* Vorliegender Text

━━━━━━━━

Der große Erfolg mit „8 Frauen“
Dass François Ozon auf weibliche Hauptfiguren spezialisiert ist, ließen bereits viele der frühen Kurzfilme und seine ersten Langfilme erkennen. Mit der Musicalkomödie „8 Frauen“ erreichte Ozons Hinwendung zu weiblichen Figuren einen vorläufigen Höhepunkt: Mit Catherine Deneuve, Isabelle Huppert, Emmanuelle Béart, Danielle Darrieux, Fanny Ardant, Virginie Ledoyen und Ludivine Sagnier traten einige der größten französischen Stars aus mehreren Generationen in Ozons schrill-bunter Theater-Adaption auf, und jede einzelne absolvierte eine Gesangs- oder Tanznummer. Der Filmemacher feierte mit dieser musikalischen Hommage an Agatha Christie und Douglas Sirk einen großen Publikumserfolg in ganz Europa, und das Ensemble erhielt mehrere Auszeichnungen, darunter den Silbernen Bären auf der Berlinale 2002 und den Europäischen Filmpreis.

━━━━━━━━

* Aufgeführte Einträge
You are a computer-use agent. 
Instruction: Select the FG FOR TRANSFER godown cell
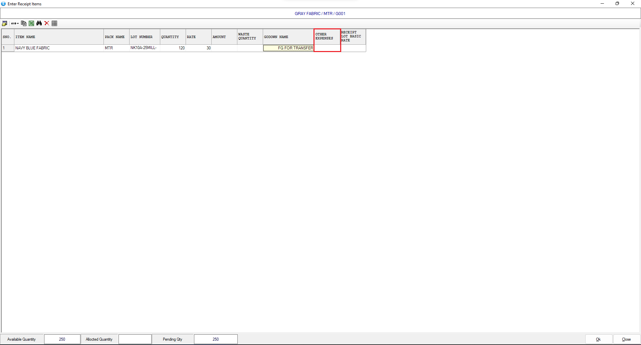[x=288, y=48]
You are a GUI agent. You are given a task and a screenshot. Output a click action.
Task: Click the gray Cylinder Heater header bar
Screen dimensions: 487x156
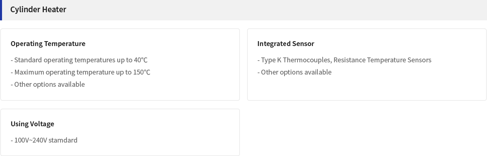coord(244,10)
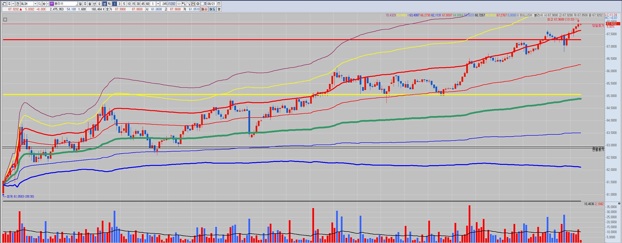Toggle the D checkbox beside the date
The height and width of the screenshot is (243, 622).
click(203, 4)
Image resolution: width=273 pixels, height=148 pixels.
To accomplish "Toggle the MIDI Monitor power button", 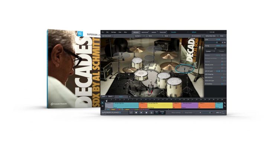I will point(222,77).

━━━━━━━━

* Bitte bearbeiten
1/ Geben Sie die Stelle im Text über „8 Frauen“ von „Der große Erfolg“ bis „den Europäischen Filmpreis.“ wortgetreu wieder.
2/ Nennen Sie alle Schauspielerinnen, die laut dem Text über „8 Frauen“ in diesem Film auftraten.
Die Auflistung hat keinen Bezug zum Text über „8 Frauen“.

* Gegebene Antworten
1/
Der große Erfolg mit „8 Frauen“
Dass François Ozon auf weibliche Hauptfiguren spezialisiert ist, ließen bereits viele der frühen Kurzfilme und seine ersten Langfilme erkennen. Mit der Musicalkomödie „8 Frauen“ erreichte Ozons Hinwendung zu weiblichen Figuren einen vorläufigen Höhepunkt: Mit Catherine Deneuve, Isabelle Huppert, Emmanuelle Béart, Danielle Darrieux, Fanny Ardant, Virginie Ledoyen und Ludivine Sagnier traten einige der größten französischen Stars aus mehreren Generationen in Ozons schrill-bunter Theater-Adaption auf, und jede einzelne absolvierte eine Gesangs- oder Tanznummer. Der Filmemacher feierte mit dieser musikalischen Hommage an Agatha Christie und Douglas Sirk einen großen Publikumserfolg in ganz Europa, und das Ensemble erhielt mehrere Auszeichnungen, darunter den Silbernen Bären auf der Berlinale 2002 und den Europäischen Filmpreis.

2/ Catherine Deneuve, Isabelle Huppert, Emmanuelle Béart, Danielle Darrieux, Fanny Ardant, Virginie Ledoyen, Ludivine Sagnier